- Born: 30 December 1896 Marden, Kent, England
- Died: 1975 (aged 78–79) Kent, England
- Allegiance: United Kingdom
- Branch: British Army Royal Air Force
- Rank: Captain
- Unit: Queen's Own (Royal West Kent Regiment) No. 84 Squadron RAF
- Awards: Distinguished Flying Cross & Bar

= Sidney Highwood =

British World War I flying ace and balloon buster

Captain Sidney William Highwood (30 December 1896–1975) was a British World War I flying ace and balloon buster credited with sixteen aerial victories.

==Biography==
Highwood was born in Marden, Kent, to William and Sarah Highwood, of Hertsfield Farm. He first served as a private in the Queen's Own (Royal West Kent Regiment). In 1917, he transferred to the Royal Flying Corps, and on 11 October was commissioned as a temporary second lieutenant (on probation), being confirmed in his rank on 22 March 1918.

He was posted to No. 84 Squadron on 20 May 1918, flying the S.E.5a, between 8 August and 30 October he accounted for nine enemy observation balloons, five Fokker D.VII fighters, and two Rumpler reconnaissance aircraft, for which he was twice awarded the Distinguished Flying Cross.

On 9 October 1918, he was appointed a flight commander with the acting rank of captain, but left the RAF after the end of the war, being transferred to the unemployed list on 2 March 1919.

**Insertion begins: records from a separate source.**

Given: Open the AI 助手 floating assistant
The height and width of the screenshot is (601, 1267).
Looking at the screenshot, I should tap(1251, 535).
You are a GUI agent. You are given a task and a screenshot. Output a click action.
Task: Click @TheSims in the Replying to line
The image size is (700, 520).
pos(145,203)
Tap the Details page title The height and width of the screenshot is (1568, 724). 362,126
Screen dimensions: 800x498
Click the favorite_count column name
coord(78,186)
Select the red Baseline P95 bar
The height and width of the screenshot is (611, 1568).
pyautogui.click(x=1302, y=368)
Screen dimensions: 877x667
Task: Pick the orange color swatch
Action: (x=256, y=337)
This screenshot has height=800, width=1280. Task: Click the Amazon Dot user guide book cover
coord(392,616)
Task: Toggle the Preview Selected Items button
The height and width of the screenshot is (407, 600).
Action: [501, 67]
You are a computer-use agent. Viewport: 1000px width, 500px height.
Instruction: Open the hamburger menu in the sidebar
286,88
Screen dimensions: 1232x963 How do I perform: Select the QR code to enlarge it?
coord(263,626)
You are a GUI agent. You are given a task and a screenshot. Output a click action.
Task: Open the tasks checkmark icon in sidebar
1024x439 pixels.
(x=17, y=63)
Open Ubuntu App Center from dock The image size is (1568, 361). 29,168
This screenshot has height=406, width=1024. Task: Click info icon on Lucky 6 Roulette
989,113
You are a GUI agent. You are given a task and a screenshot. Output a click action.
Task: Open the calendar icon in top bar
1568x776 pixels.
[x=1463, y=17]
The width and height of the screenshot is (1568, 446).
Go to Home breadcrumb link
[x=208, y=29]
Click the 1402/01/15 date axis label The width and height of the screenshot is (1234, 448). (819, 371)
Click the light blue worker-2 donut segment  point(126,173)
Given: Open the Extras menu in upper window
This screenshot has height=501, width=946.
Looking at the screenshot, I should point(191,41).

After the war, Highwood returned to the family business of growing fruit and vegetables, acquiring Sheerland Farm in Pluckley, Kent, in 1929.

==Honours and awards==
- Distinguished Flying Cross
Lieutenant Sidney William Highwood
"An Officer of exceptional skill and courage who, since 8 August, has accounted for nine enemy aircraft, driving down five kite balloons in flames, destroying two enemy machines, and shooting down two others out of control".

- Bar to the Distinguished Flying Cross
Lieutenant (Acting Captain) Sidney William Highwood, DFC.
"A courageous officer who has proved himself a skilled and bold fighter. Since 2 October he has destroyed three enemy machines and four kite balloons, and has in addition rendered valuable service in attacking enemy troops on the ground".